Avec son omniprésence d’organes génitaux en gros plans et d’éjaculations généreuses, on aurait vite fait de penser que FluidØ n’est pas une œuvre à mettre devant tous les yeux… et pourtant, c’est ce que le film voudrait. Au-delà de son contenu très explicite, il entend en effet transmettre un message fort, et pour cause : il s’inscrit dans la post-pornographie, un mouvement artistique qui utilise des représentations pornographiques afin d’interroger sur des questions politiques ou sociales. Ainsi, ce ne sont pas les limites du sexe que Shu Lea Cheang cherche à repousser ici, mais bien celles de sa perception. Exit donc les pratiques marginales ou extrêmes : à quelques exceptions près, nous nous concentrons sur des actes qui composent la vie sexuelle de tout un chacun, bien que dans un contexte beaucoup moins intime et plus… démonstratif. Difficile de détourner le regard lorsqu’un pénis en érection occupe toute la largeur de l’écran, pourtant seule une minorité du public pourrait prétendre n’en avoir jamais vu de près…
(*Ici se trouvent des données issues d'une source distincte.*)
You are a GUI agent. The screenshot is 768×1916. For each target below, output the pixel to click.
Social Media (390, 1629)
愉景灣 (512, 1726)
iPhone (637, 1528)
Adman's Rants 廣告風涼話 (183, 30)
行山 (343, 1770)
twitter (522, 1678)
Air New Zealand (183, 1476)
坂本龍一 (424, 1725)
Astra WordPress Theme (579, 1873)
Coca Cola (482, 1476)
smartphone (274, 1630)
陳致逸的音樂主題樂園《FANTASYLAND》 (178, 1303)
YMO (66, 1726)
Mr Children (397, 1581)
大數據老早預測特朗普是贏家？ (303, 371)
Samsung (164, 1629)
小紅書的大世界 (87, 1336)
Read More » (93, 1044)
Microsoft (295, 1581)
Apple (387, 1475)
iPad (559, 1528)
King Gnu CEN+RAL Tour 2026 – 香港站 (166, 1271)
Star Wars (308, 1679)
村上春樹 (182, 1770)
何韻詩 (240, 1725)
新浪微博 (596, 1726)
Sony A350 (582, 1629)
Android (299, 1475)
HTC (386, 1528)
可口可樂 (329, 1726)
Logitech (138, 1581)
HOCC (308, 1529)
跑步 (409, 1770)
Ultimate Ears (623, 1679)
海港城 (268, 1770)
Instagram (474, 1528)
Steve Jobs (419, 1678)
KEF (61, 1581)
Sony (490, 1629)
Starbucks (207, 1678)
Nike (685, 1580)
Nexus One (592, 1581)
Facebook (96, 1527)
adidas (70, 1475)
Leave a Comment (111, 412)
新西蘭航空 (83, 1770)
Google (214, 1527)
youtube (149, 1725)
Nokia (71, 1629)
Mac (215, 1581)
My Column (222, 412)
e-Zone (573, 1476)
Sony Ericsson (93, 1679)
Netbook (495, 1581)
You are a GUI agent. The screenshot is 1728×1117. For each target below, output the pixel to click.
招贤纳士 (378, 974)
Là où, en revanche, l’œuvre fait preuve de sa diversité, c’est dans le choix de ses acteurs – ou devrait-on dire de ses performeurs. On y retrouve des personnages de toutes origines, toutes morphologies, toutes identités de genre et toutes orientations sexuelles. C’est ici, entre les revendications féministes d’une femme ne s’épilant pas et les ambiguïtés émancipatrices de personnages transgenres ou non-binaires, que se ressent le plus le caractère engagé du métrage, et sa volonté de secouer les représentations réductrices voire oppressives que l’on voudrait nous imposer. Pour autant, son message ne s’arrête pas là : il réapparaît dans le bras de fer que se livrent le gouvernement et l’industrie pharmaceutique concernant l’appropriation de la drogue, ou encore dans la démarche même de placer le sida au centre de l’intrigue, comme un point de pivot qui inverse ici sa fonction inhibitrice sur la sexualité de la société – tout en restant, en fin de compte, facteur de marginalisation.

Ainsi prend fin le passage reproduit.